CultureDispatchFeaturedP. G. WodehouseRoman empireU.s. constitutionWeek in review

Week in review

Recent stories of note: 

“Profiles in Power”
Gregory Hays, The New York Review of Books

“True or not” is a phrase that crops up repeatedly in Gregory Hays’s review of two books by Mary Beard on Roman emperors and a book by Peter Stothard on the Roman Vitelli family. Hays identifies a trend in current Roman historiography where colorful, almost certainly apocryphal anecdotes about the Caesars are not dismissed out of hand, as was done in the twentieth century, but instead are analyzed as indicative of how the imperial office was understood by the Romans. Stothard’s book Palatine: An Alternative History of the Caesars, which culminates in an account of the short reign of the most famous scion of the Vitelli, Aulus Vitellius, explains that the emperor’s proverbial gluttony, while plausible enough in itself, served in Roman times above all as a metaphor that we still use today: to represent the appetite or taste for power. If the Caesars have proven to be so influential in Western art and culture, it is because the stories about how the imperial court looked, smelled, tasted, and sounded—whether true or not—reveal how absolute power, both overt and disguised, manifests itself. 

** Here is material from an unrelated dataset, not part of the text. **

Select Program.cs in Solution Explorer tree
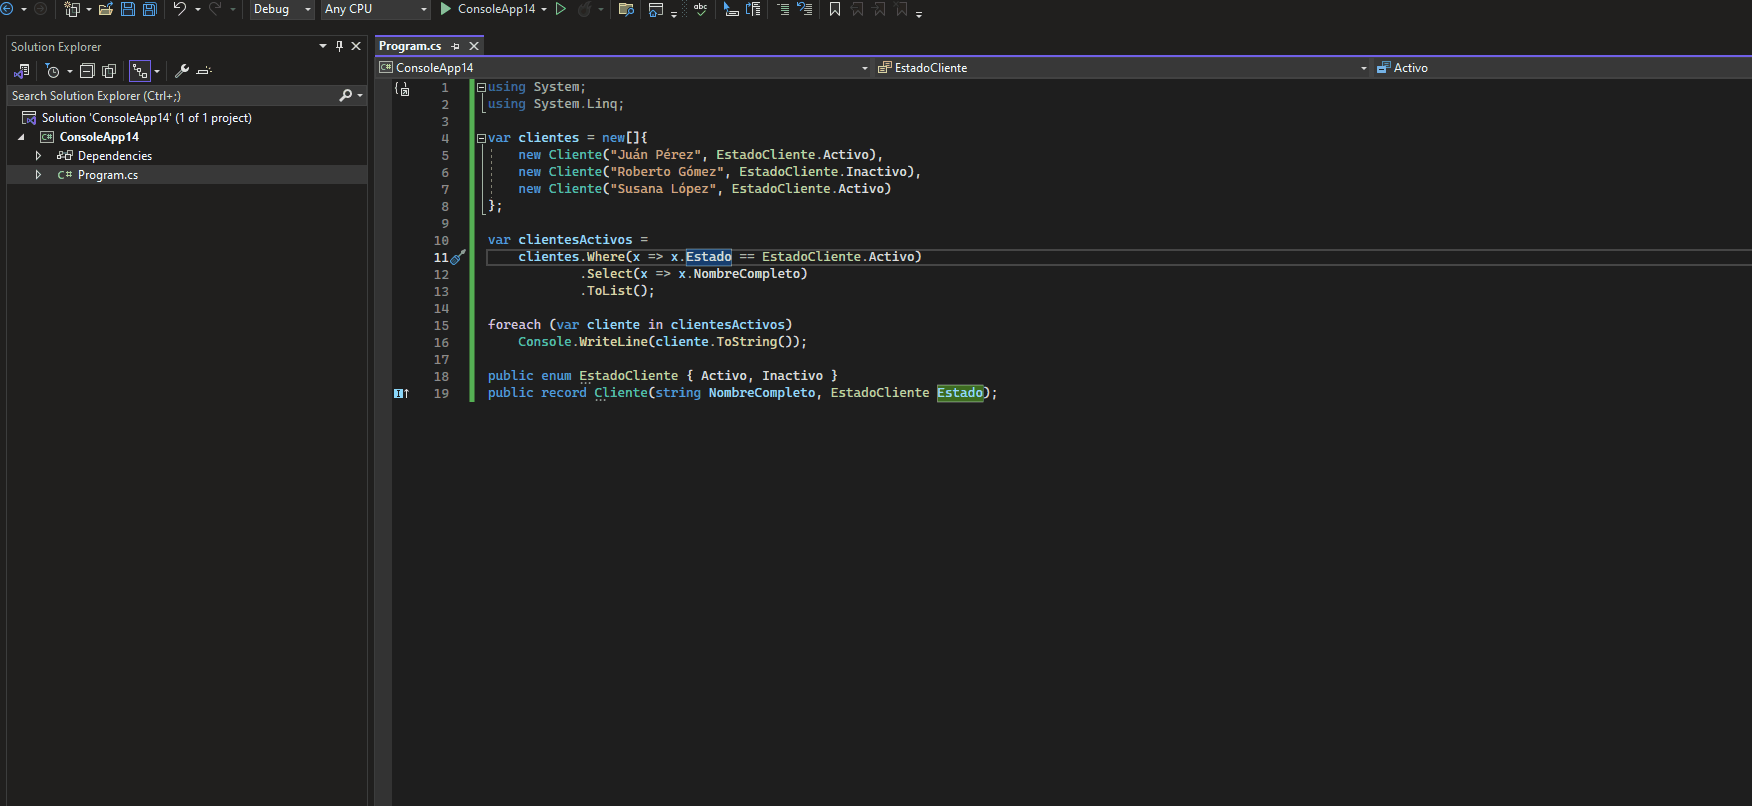 (108, 175)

“The Anatomy of Constitutional Despair”
Paul Moreno, Law & Liberty 

Jill Lepore’s recent book, We the People, is the latest salvo in the ongoing progressive war against the Constitution, which factions of the Left have been waging for well over a century. Lepore argues that the Constitution, along with the authority delegated by the framers to the Supreme Court, is unfit for dealing with contemporary challenges such as climate change. Particular targets of her ire are the legal difficulties of the amendment process and originalism, which together have made updating the Constitution practically impossible. In his review, Paul Moreno shows how narrow Lepore’s understanding of originalism really is, including in the infamous case of Dred Scott. While the Constitution is not perfect and should not be blindly worshipped, a quick look at our cousin across the pond suffices to show that in the present circumstances a written Constitution is infinitely preferable to an unwritten Constitution. The former provides legal mechanisms for preventing government overreach, while the latter, in the hands of ideologues, might as well be a legal fiction in an age when some Western truths are no longer as self-evident as they seemed in the eighteenth century.

“A dashed clever fellow”
Tim Lake, The Times Literary Supplement

One of the several aunts who “snooter” Bertie Wooster, the protagonist of P. G. Wodehouse’s brilliant series, describes him as a “brainless poop who ought to be given a scholarship at some good lunatic asylum.” Nowadays, thirty years after the fantastic BBC adaption of Jeeves and Wooster, it is even harder to take Bertie seriously, given Hugh Laurie’s genre-defining face acting. Despite his goofiness, however, time and time again Wooster displays a genuinely impressive knowledge of English literature and poetry, combined with a surprising degree of good sense, as Tim Lake points out. Nonetheless, Wooster’s intelligence and status always appear as comically inadequate compared to the genius of his servus callidus. As Roger Kimball pointed out twenty-five years ago, the novels can be read in light of Wodehouse’s skepticism and dislike of the elitist English literary establishment. For Lake, this aversion ultimately stems from Wodehouse’s bitterness at being denied an Oxbridge education—his father refused to pay the tuition—a feeling of rejection that was only amplified by the subsequent condescending judgements of the literary elite toward his work. One wonders which character Wodehouse identified himself with more, the brilliant man with a plan for any occasion, but who is a social inferior, or the well-meaning, erudite, and charming gentleman, who keeps advocating for himself and his choices, but is misunderstood and remains an object of ridicule.